In NFL circles many coaches and players believe Jerry Rice is the greatest wide receiver in league history. However, his career pales in comparison to former Minnesota Vikings standout Randy Moss.
Besides route running, Moss was superior to Rice in every other facet of playing receiver. Nobody had his combination of size, speed, hands, and leaping ability. Standing at six-foot-four and weighing about 205 pounds, Moss recorded a 40-yard dash time of 4.25 seconds and a vertical leap of 51 inches at his NFL combine. In comparison, Rice stood at six-foot-two and weighed 200 pounds. His 40-yard dash time was only 4.59 seconds, according to his coach Bill Walsh.
Even Warren Sapp, Hall-of-Famer and former teammate of Rice, preferred Moss.
“Randy Moss is ‘The Guillotine’ because he’ll chop your head off with one play. Jerry Rice was like Zorro’s sword, slicing you up with precision and skill and making you die a slow death. Randy Moss is Excalibur. When nothing else works, you pull out that sword and it’s instant death.”
Moss was a threat to score at any given point of the game. He struck absolute fear into the hearts of defensive backs. After torching the league with a rookie record 17 touchdown catches in 1998, the division rival Green Bay Packers drafted four defensive backs in the 1999 Draft just to defend him.
Another reason Moss edges Rice is supporting cast. Rice played with two hall-of-fame quarterbacks, Joe Montana and Steve Young, during his days with the 49ers. That team had already won two Super Bowls before drafting Rice in 1985. Even during Rice’s years with the Oakland Raiders, league MVP Rich Gannon threw him the ball. Rice never had subpar play at the quarterback position throughout his career.
Moss on the other hand, played with 20 different quarterbacks over the course of his career. That list includes journeymen such as Gus Frerotte, Andrew Walters, and Aaron Brooks. He also had a past-his-prime Randall Cunningham who was retired before joining Minnesota. He went on to have his best career season statistically during his first season with Moss.

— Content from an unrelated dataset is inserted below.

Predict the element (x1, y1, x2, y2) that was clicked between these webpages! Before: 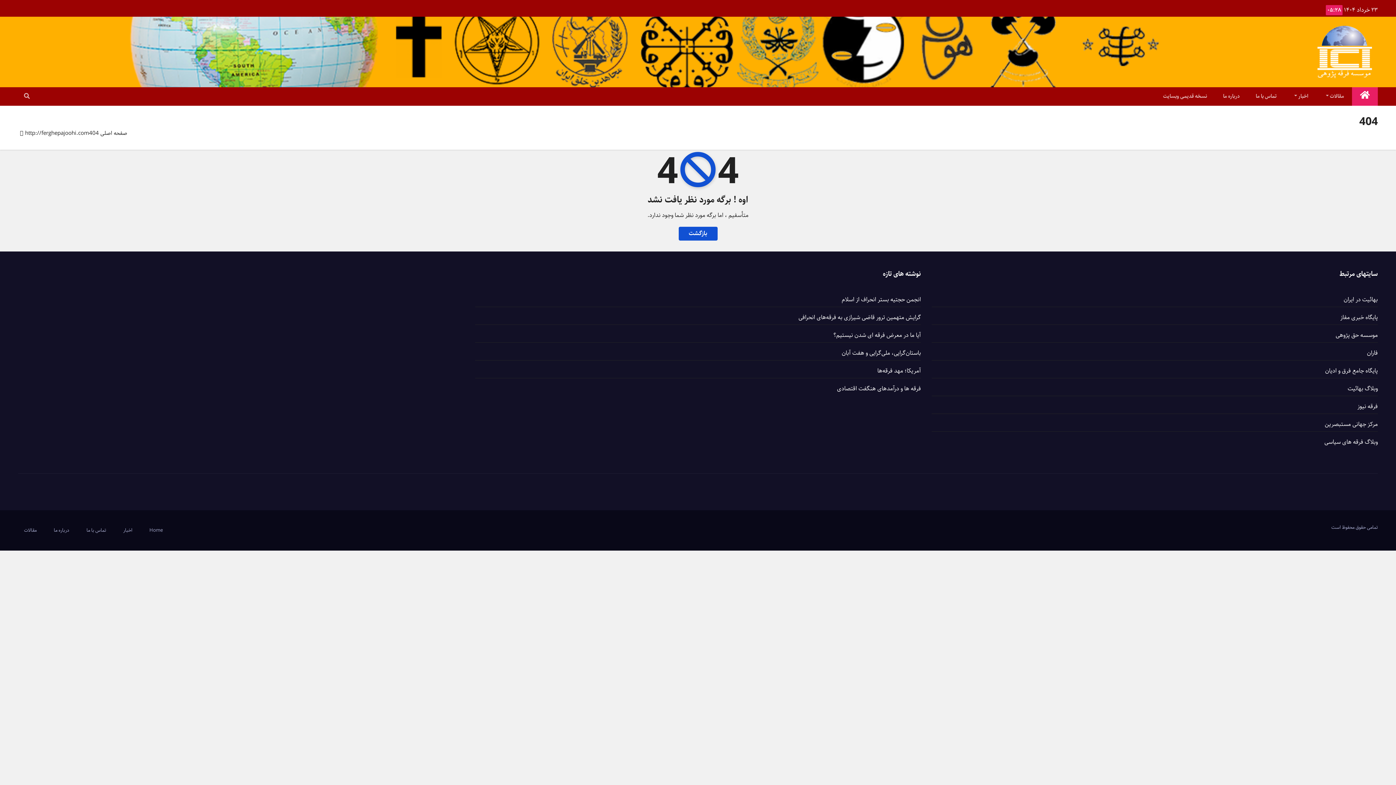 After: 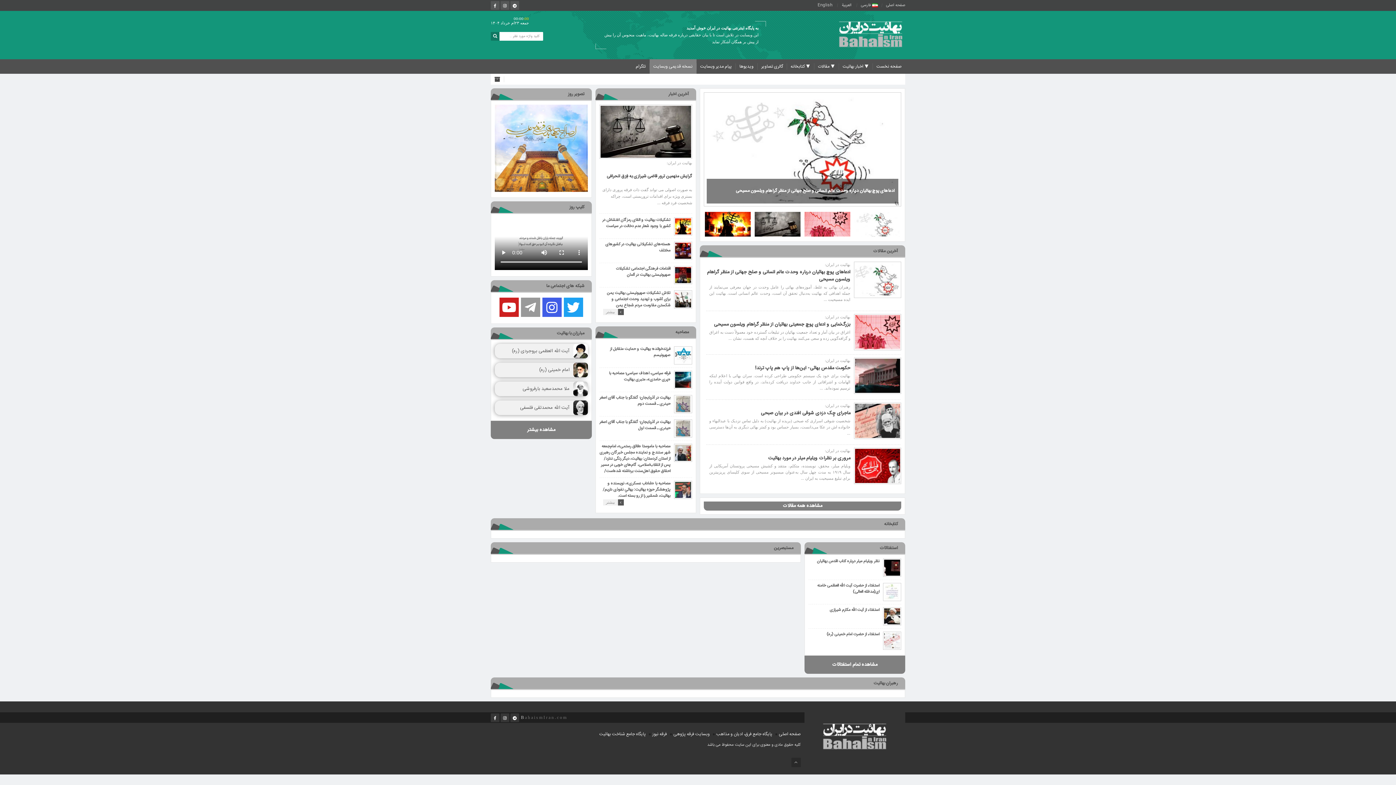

The best quarterback Moss had was former MVP Tom Brady for two seasons and in 2007, he set the all-time record for touchdown catches in a season. Despite mostly subpar quarterback play in his career, Moss still finished his career with 156 touchdowns, second to Rice’s 197.
With Jerry Rice’s career accomplishments, he has definitely made his case for the greatest wide receiver of all time. He was probably the most precise route runner the game has ever seen. Rice was also one of the reasons the NFL has the stat, yards after catch (YAC). He was a phenomenal player.
However, his production would tail off dramatically if he had the subpar quarterbacks Moss had. Could Rice set the records he achieved with Aaron Brooks and Gus Frerotte throwing him the ball? Take him out of Bill Walsh’s system and he would be just another very good receiver, hall-of-fame worthy but not the greatest of all time. Now imagine if Moss catching passes from Joe Montana and Steve Young for over a decade. His numbers would have shattered Rice’s.